Having rejected certification, curriculum and diversity requirements, and increased testing, what does Kunzman want? Kunzman thinks regulation should exist if an only if these three criteria are met:
1. Vital interests of children or society are at stake.
2. A general consensus exists in society as to the standards for meeting these interests.
3. An agreed-upon method for measuring whether the standards are being met exists.
Kunzman thinks a test of basic literacy and numeracy would pass muster here. The ability to read, write, and do basic math are nearly universally recognized as vital skills for today’s world, and there do exist tests with good track records for evaluating such skills. He thinks that anything more than basic skills would get into controversial territory. States would do better devoting their limited resources to “enforcing areas of widespread consensus” rather than “debatable standards.” (p. 324) [In a footnote, Kunzman acknowledges that even this minimalist test would require that all homeschoolers in a state register with the government.]
Kunzman concludes by surmising that most homeschoolers would welcome his minimalist evaluation, for it would save many of them who reside in states currently requiring much more cumbersome evaluations a lot of busywork. He warns policymakers that any attempt to impose more rigorous requirements not only guarantees a swift and powerful grassroots reaction but will not work in the end, for parents can easily fake forms, tests, and so on. Best to just leave it at basic skills and be done with it.

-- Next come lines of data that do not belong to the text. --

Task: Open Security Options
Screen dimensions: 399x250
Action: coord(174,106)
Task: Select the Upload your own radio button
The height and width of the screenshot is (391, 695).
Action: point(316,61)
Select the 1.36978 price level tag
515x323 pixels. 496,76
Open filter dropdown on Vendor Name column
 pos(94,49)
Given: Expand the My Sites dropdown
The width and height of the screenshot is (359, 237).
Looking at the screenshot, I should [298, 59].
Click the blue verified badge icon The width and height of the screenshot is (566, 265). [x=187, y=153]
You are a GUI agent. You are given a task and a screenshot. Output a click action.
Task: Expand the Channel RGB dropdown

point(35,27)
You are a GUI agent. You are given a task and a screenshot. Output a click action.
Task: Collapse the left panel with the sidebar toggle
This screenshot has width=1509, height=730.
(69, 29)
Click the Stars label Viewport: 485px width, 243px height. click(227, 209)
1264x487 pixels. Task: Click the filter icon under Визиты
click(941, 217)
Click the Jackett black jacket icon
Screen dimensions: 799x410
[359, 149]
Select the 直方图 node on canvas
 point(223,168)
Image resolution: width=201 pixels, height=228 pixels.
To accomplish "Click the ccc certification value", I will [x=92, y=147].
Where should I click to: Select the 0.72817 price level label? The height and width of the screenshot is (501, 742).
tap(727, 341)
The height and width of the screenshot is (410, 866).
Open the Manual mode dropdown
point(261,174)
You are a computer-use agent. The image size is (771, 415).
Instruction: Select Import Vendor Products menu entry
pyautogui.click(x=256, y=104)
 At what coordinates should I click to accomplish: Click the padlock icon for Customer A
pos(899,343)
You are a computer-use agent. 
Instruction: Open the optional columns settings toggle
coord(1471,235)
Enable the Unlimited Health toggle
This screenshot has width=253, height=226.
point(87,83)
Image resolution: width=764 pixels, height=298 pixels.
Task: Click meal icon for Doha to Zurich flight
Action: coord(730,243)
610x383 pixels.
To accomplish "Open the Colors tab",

All of this sounds reasonable, but I can imagine two lines of attack on Kunzman here. First, he is not clear about exactly when these tests would need to be administered or what would happen if a student failed them. By what age must a child be able to read, write, and cipher? For some unschoolers such skills are not deliberately taught until a child wants to learn them, which could be as late as 10 or 12. Such children would fail the Iowa test of Basic Skills, perhaps repeatedly. What then? Kunzman says in a footnote that failure doesn’t mean kids should be forcibly placed in public schools, for they might do even worse there. All he says is that repeated failure shoud prompt “a closer look by the state into that particular homeschool context, the quality of instruction, and the needs of the student before deciding how best to protect his or her educational interests.” (p. 328) This I find unhelpful and vague. Why bother administering the test at all if there’s no clear consequence for failing it?
Kunzman could solve these problems by declaring an age when the test should be administered and being more explicit about the consequences. He might say that if a student cannot by age 12 pass the Iowa Test of Basic Skills, that child should be required to receive some sort of outside intervention. I don’t know what he’d think about this possible development of his view.
A second, and much more controversial line of attack on Kunzman might come from some of the more radical homeschool elements who use the practice as a means of sidestepping the gender equality norms of mainstream U.S. culture. Though it has not been widely studied, it is quite possible, even probable, that there are some families who homeschool their girls so as not to expose them to forms of education they believe should be engaged in only by boys. This is especially the case for some immigrant cultures, and it’s possible that on the extreme fringes of the quiverfull movement there may be some of this as well. In the case of a legitimate conflict between sincerly held religious beliefs that girls should not be taught to read and write and a public polity that wants equal educational opportunity for all, what should we do? Kunzman assumes that there is consensus on the question of basic skills. What if there’s not?